### Exercise
The answer must consist of each line below that holds the word "layer", copied as it stands.

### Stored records
□ □ □ □ □ □ □

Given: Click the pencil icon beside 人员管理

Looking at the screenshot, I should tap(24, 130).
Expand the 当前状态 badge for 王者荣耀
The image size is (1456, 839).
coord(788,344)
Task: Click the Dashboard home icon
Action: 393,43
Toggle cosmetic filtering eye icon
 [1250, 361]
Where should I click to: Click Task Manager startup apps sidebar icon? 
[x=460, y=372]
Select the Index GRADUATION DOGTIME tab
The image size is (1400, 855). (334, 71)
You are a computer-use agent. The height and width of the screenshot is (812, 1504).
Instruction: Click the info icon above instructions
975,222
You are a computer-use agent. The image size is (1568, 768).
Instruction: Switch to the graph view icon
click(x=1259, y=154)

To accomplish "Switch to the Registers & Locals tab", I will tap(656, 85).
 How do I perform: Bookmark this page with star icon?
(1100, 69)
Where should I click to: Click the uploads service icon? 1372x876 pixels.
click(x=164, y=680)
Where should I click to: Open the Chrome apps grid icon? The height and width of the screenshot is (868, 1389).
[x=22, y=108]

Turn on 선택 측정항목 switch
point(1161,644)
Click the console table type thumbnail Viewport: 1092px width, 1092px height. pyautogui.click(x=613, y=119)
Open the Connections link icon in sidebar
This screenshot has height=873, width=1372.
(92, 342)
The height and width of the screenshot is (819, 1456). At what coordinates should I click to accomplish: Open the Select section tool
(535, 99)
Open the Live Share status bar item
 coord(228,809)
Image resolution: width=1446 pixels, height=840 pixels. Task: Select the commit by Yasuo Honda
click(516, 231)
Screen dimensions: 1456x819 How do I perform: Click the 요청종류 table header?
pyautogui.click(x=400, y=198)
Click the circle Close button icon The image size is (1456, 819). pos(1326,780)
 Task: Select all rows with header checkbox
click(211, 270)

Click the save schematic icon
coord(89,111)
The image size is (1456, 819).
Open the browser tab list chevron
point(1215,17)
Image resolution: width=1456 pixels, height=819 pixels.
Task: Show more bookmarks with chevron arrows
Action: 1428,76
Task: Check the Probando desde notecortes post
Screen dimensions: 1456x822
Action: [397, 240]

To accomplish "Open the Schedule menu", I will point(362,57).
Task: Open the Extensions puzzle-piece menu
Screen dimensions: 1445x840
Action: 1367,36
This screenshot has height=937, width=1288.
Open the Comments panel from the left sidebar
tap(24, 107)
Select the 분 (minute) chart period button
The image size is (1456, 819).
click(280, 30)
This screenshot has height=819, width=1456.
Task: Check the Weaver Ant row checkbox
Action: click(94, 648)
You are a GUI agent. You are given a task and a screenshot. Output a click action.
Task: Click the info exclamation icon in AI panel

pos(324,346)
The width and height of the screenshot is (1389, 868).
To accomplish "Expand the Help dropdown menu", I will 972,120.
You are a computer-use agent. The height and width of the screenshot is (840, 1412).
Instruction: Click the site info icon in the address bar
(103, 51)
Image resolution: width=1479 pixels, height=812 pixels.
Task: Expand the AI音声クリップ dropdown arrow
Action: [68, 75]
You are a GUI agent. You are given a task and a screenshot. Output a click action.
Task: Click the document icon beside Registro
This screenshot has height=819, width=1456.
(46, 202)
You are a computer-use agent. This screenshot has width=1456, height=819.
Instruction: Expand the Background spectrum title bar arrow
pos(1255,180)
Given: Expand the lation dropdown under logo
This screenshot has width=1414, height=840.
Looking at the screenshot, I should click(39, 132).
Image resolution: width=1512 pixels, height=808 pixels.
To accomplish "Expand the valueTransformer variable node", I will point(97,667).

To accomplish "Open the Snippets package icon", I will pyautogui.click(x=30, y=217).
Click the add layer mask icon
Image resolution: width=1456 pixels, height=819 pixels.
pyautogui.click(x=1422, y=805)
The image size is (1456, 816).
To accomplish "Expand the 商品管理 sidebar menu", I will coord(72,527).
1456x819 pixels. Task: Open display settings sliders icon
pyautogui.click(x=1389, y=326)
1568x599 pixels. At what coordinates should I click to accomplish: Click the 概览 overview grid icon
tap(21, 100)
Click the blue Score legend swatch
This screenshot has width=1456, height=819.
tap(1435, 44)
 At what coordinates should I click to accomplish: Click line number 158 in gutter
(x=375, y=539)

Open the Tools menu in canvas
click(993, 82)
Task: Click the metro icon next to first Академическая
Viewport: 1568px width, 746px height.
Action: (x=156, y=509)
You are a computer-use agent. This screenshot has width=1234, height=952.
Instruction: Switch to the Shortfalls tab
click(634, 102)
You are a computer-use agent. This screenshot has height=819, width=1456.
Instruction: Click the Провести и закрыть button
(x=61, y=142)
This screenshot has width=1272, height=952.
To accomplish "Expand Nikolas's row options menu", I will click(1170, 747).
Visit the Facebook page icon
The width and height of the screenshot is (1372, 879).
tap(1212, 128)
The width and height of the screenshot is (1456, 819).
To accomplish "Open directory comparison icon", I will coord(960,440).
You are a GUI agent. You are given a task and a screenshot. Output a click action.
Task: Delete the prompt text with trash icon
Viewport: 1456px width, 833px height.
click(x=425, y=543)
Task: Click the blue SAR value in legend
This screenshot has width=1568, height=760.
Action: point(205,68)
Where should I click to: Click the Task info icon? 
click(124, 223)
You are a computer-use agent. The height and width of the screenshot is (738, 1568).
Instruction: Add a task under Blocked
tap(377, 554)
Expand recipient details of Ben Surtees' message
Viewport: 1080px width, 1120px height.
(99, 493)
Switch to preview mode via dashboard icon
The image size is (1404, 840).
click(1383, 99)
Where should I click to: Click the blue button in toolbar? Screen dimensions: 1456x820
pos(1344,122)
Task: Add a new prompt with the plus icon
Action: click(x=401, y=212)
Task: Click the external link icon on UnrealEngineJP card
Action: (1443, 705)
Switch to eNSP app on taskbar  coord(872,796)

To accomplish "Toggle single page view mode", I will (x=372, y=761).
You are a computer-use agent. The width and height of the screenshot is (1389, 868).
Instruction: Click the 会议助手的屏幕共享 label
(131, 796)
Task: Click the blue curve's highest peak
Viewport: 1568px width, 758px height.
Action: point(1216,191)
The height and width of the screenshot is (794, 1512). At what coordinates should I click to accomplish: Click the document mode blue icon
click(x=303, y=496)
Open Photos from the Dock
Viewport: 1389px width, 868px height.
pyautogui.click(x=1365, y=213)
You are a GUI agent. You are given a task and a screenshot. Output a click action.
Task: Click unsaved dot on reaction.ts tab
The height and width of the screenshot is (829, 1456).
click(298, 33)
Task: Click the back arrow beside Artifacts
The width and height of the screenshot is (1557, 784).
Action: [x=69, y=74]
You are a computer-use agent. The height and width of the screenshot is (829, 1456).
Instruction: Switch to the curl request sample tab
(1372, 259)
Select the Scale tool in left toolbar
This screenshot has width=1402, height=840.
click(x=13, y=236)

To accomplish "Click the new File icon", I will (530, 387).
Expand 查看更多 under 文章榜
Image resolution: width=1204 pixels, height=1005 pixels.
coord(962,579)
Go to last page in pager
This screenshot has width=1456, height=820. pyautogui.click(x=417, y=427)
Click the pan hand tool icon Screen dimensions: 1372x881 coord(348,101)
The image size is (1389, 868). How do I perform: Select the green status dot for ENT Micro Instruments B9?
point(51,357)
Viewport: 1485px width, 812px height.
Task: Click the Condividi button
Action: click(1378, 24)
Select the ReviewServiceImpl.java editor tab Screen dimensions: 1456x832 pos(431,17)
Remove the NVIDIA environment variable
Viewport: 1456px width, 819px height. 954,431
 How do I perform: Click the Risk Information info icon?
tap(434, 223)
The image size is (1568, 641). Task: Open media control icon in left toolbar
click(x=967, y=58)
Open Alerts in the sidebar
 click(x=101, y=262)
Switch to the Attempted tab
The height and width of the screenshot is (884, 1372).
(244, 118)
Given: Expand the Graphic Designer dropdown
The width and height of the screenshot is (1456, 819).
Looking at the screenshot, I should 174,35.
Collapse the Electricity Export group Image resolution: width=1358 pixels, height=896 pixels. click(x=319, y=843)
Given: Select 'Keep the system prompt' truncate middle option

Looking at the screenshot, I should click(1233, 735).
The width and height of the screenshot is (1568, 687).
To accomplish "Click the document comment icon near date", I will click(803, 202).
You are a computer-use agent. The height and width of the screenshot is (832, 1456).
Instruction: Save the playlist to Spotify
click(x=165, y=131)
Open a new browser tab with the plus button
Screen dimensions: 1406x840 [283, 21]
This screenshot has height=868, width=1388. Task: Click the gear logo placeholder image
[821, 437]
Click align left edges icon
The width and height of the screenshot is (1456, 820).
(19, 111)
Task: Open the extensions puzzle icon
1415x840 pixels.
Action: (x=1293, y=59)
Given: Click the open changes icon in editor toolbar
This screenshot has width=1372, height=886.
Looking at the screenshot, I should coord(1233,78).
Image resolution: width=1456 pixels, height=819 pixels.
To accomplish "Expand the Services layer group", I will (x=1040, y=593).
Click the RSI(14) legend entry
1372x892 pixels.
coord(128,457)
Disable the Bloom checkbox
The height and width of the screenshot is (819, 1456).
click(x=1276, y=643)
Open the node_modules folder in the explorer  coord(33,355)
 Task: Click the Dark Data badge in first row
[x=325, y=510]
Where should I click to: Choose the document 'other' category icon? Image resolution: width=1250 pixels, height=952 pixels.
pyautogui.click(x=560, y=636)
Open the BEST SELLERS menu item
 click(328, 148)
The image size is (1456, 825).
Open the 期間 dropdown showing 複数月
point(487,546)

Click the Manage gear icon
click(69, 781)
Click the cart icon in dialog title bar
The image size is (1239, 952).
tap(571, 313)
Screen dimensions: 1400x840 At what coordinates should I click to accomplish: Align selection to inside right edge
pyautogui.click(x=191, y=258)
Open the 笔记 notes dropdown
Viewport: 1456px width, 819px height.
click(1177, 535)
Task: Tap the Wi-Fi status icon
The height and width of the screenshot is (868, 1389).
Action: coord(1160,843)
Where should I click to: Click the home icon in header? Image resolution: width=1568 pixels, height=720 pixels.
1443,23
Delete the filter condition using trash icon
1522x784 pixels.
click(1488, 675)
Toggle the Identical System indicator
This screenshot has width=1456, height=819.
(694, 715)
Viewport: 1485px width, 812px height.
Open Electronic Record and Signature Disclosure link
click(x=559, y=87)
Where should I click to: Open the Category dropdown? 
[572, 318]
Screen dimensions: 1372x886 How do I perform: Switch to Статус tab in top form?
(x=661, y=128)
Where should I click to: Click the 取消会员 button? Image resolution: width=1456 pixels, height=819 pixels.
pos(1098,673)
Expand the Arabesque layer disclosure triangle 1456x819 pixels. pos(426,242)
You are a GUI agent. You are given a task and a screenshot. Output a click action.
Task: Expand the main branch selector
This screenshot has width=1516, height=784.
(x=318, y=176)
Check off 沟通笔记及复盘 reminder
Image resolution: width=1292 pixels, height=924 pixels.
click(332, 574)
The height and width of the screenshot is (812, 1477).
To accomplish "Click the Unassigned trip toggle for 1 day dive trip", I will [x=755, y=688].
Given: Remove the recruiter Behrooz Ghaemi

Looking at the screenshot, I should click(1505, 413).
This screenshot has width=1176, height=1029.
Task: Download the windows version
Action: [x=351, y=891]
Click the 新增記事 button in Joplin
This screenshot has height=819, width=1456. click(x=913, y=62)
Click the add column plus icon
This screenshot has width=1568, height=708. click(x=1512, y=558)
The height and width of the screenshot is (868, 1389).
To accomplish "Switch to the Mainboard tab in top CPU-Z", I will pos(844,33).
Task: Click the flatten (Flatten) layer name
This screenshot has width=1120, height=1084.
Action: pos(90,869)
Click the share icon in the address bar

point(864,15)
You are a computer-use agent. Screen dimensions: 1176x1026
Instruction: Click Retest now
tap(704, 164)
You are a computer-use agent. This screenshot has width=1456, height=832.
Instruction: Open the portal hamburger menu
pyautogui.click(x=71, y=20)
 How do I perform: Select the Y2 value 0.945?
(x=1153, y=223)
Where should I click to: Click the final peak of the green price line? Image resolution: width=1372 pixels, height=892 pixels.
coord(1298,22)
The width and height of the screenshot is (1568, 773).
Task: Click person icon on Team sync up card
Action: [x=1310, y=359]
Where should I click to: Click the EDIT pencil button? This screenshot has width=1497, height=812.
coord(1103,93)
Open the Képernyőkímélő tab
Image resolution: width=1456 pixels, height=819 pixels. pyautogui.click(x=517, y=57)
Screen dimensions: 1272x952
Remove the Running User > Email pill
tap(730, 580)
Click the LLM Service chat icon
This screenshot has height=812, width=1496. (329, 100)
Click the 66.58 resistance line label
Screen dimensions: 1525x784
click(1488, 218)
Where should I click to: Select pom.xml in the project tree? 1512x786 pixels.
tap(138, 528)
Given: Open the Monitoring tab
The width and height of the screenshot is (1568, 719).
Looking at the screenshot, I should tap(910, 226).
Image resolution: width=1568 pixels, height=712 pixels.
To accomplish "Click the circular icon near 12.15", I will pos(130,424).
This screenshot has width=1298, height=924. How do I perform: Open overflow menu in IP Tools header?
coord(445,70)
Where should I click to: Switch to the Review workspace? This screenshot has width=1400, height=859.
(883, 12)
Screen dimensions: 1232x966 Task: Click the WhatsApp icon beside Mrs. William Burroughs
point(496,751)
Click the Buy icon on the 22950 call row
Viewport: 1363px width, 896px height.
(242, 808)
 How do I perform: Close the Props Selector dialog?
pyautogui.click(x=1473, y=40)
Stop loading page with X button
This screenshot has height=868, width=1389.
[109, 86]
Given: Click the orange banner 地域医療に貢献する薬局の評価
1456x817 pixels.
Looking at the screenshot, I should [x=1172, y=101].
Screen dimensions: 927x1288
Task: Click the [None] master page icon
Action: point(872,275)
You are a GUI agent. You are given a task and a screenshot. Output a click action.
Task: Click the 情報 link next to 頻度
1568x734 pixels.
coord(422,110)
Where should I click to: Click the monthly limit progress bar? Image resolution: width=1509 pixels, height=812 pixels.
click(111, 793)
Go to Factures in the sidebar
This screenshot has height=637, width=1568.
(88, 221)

□ □ □ □ □ □ □

### Answer to the problem
Click the add layer mask icon
To accomplish "Expand the Services layer group", I will (x=1040, y=593).
Expand the Arabesque layer disclosure triangle 1456x819 pixels. pos(426,242)
Task: Click the flatten (Flatten) layer name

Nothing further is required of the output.